Outro silêncio - Alice Ruiz S (haikais)



Dia desses estava enfadada em casa e realmente sem muita perspectiva de como continuaria por certos caminhos de vida escolhidos, então decidi ir à uma livraria para botar as ideias na cachola ou apenas esquecê-las um pouco (coisa comum).

Me deparei então com esse livro da Alice Ruiz que já paquerava há um bom tempo, mas ainda não havia parado para apreciar realmente e ler. Foi quando, logo no início das páginas me deparei com a bela introdução da escritora sobre a escolha da escrita com os haikais e sua significação. Entrei em outro universo.

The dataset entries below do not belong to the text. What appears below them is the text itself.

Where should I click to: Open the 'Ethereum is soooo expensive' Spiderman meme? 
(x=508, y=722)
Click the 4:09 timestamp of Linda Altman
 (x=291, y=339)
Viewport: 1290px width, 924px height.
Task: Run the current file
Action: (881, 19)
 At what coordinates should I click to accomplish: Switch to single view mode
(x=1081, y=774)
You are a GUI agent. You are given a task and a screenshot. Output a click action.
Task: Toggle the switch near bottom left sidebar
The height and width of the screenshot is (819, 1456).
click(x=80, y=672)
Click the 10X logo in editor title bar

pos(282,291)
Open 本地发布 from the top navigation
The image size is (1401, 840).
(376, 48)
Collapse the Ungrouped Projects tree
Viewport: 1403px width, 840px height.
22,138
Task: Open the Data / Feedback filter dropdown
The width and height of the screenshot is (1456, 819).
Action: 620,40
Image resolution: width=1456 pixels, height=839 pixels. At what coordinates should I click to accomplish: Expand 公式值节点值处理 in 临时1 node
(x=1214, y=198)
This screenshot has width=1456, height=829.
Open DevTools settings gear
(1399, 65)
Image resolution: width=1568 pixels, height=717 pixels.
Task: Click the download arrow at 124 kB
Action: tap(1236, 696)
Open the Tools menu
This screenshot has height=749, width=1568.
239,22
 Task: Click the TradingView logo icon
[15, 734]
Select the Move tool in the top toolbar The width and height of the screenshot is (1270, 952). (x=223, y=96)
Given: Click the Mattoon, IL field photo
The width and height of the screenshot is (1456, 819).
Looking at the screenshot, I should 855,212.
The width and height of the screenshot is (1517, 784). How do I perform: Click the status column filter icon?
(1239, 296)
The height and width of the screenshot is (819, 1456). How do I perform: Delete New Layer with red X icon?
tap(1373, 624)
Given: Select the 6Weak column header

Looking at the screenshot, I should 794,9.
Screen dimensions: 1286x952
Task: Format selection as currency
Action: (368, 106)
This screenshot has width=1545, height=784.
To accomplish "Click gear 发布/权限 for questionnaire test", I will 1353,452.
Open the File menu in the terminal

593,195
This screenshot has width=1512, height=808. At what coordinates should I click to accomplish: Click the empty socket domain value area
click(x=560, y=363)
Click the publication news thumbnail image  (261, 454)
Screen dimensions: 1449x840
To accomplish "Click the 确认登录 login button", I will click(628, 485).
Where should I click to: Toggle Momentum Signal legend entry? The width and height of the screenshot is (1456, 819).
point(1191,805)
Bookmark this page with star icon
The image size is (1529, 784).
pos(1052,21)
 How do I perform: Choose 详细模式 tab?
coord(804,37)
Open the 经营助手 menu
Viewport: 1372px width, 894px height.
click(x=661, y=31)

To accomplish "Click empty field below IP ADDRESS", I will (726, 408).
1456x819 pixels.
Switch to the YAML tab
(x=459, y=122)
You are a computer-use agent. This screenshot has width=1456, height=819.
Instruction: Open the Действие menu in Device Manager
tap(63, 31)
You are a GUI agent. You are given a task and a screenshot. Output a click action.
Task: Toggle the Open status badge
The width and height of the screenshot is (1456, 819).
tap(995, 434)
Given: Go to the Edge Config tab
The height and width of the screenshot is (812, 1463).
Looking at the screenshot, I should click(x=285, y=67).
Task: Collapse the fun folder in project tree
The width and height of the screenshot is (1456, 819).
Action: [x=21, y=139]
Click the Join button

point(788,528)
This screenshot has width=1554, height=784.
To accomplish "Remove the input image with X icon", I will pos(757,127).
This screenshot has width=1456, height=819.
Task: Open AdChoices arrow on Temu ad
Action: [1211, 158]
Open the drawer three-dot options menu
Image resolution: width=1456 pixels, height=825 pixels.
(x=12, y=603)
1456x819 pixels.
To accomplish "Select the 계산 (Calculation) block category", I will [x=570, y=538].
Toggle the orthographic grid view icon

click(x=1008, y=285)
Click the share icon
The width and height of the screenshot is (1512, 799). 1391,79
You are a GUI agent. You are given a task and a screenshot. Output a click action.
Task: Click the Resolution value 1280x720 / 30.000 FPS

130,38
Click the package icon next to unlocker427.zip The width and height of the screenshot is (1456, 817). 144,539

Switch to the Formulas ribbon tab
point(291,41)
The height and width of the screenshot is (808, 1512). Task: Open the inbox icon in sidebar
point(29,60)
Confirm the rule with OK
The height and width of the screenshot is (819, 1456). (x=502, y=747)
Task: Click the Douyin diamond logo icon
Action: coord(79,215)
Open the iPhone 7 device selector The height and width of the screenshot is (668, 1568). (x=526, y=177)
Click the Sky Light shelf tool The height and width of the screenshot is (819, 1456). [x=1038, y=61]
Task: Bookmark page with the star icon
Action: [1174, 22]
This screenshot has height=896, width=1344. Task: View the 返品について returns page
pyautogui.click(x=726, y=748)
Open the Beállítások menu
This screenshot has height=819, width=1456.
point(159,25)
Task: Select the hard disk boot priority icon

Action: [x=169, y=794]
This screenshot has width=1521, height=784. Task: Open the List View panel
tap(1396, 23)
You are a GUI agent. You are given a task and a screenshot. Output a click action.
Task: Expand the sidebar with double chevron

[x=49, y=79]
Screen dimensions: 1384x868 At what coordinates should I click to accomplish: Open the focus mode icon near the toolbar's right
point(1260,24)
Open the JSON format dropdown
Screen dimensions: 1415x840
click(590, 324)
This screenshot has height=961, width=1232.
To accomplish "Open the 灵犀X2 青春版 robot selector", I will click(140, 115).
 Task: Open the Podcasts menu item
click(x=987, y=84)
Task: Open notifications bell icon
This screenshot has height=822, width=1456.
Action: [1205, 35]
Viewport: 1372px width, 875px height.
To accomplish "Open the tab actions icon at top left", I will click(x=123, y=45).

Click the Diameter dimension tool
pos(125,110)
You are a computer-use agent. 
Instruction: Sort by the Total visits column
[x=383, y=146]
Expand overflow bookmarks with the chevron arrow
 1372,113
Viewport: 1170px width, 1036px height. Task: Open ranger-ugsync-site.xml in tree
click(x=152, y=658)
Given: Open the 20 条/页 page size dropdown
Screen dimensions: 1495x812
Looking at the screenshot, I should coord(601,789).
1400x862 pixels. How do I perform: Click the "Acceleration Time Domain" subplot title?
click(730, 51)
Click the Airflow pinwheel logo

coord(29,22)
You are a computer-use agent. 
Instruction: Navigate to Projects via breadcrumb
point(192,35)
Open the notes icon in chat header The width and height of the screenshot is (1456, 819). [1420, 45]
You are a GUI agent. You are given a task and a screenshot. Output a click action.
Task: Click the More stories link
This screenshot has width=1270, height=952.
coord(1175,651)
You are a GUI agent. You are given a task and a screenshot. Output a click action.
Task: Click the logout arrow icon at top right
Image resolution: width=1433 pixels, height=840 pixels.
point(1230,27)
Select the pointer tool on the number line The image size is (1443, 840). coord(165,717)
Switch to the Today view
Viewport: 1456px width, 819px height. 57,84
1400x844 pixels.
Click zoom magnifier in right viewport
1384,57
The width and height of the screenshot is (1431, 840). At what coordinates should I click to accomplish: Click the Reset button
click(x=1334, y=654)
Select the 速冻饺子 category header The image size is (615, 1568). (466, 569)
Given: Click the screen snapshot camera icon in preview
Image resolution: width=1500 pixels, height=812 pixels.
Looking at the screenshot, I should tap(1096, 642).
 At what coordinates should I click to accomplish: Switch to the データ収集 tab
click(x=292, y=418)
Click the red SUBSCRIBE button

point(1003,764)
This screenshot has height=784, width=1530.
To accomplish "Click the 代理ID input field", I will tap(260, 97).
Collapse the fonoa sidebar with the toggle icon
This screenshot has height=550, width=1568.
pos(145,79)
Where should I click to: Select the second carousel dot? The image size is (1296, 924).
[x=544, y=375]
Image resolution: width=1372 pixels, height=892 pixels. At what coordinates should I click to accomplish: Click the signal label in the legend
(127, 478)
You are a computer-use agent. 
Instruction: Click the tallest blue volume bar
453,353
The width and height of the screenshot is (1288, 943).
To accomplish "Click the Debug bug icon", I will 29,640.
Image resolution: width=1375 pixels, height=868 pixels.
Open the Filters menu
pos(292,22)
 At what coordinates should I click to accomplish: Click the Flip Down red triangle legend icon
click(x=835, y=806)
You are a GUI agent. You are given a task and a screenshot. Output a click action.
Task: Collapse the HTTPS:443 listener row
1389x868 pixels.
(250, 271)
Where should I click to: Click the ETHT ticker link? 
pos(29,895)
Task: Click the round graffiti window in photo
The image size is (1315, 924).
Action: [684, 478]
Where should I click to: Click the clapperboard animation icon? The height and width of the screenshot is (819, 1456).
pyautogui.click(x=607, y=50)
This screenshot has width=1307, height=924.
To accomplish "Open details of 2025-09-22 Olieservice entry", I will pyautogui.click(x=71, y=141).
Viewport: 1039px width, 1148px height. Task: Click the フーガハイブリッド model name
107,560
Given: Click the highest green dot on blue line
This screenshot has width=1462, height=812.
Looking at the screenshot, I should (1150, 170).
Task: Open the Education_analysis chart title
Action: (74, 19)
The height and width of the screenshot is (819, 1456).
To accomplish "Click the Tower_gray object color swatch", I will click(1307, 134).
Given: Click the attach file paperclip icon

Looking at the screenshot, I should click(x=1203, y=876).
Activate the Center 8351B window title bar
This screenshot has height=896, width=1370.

Haikai é  menor forma poética existente. Com apenas 3 versos e no máximo 17 sílabas, 5 sílabas no 1º e 3º verso e 7 sílabas no 2º verso.
O 1º verso é composto de uma imagem estática, o 2º movimento e o 3º apresenta a manifestação daquilo que foi apresentado, sem necessariamente ter uma possível conclusão.
Trata-se sempre da natureza. Deseja ultrapassar a ideia do eu, esquece e ignora esse lugar narcisista, egóico do humano.

Enquanto lia toda a descrição de Alice sobre o surgimento e uso da poesia dos haikais o pensamento foi fluindo e se dissipando. Fiquei a me questionar esse modo ocidental de tanto eu, do lugar do homem, de um senso antropomórfico, na literatura em geral e do quanto alguns dos livros que fugiam disso, que eu já havia lido, eram de fato do lado oriental da bola do planeta. Se, de início, minha demanda de ter saído de casa era com relação a minha vida, algumas dores e incertezas, me deparar com esse pequeno, porém potente livro me levou pra um lugar outro de pensar nessas mesmas dores e incertezas. E gratuitamente passei a realocar meu olhar sobre meus problemas. E isso foi inesperado.

Alguns dos haikais escrevi no meu caderninho

"a coruja pousa
no alto da lâmpada
e sai chiando."

"um fio de fim de lua
na manhã ensolarada
ainda brilha."

"o mar deságua
redondo e leitoso
reflexo da lua."

"a casa vazia
só a voz do morto
rádio ligado."

"balança ao vento
o trevo-de-quatro-folhas
suas três flores."


Recomendo, para dias de tempestade interior. A natureza falará.